Stored items
============================================================
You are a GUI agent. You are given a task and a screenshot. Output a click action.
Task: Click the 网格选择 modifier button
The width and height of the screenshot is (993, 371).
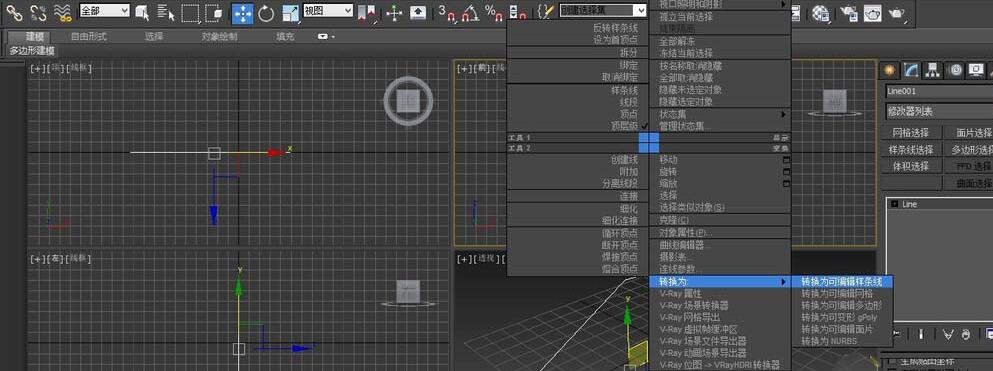click(x=911, y=133)
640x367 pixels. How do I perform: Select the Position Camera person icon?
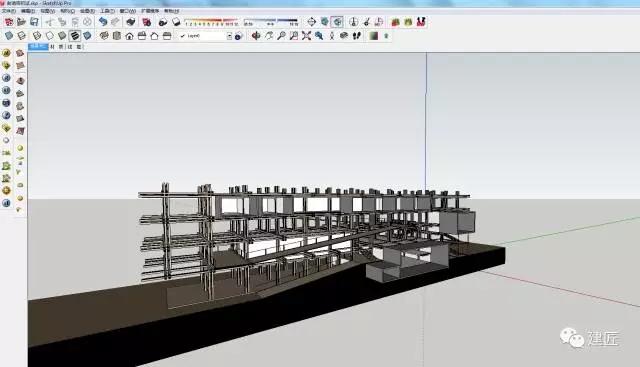(332, 36)
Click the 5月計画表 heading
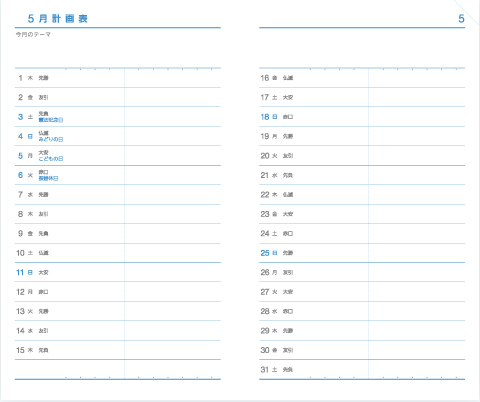The height and width of the screenshot is (402, 480). (x=58, y=19)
============================================================
» **WHAT NEEDS TO BE DONE**:
Please repeat exactly the lines from the one containing "The width and" through the end of the entries, both included, omitting pictures.

» **OUTPUT OF THE TASK**:
The width and height of the screenshot is (993, 371).
click(x=911, y=133)
640x367 pixels. How do I perform: Select the Position Camera person icon?
(332, 36)
Click the 5月計画表 heading
The height and width of the screenshot is (402, 480). (x=58, y=19)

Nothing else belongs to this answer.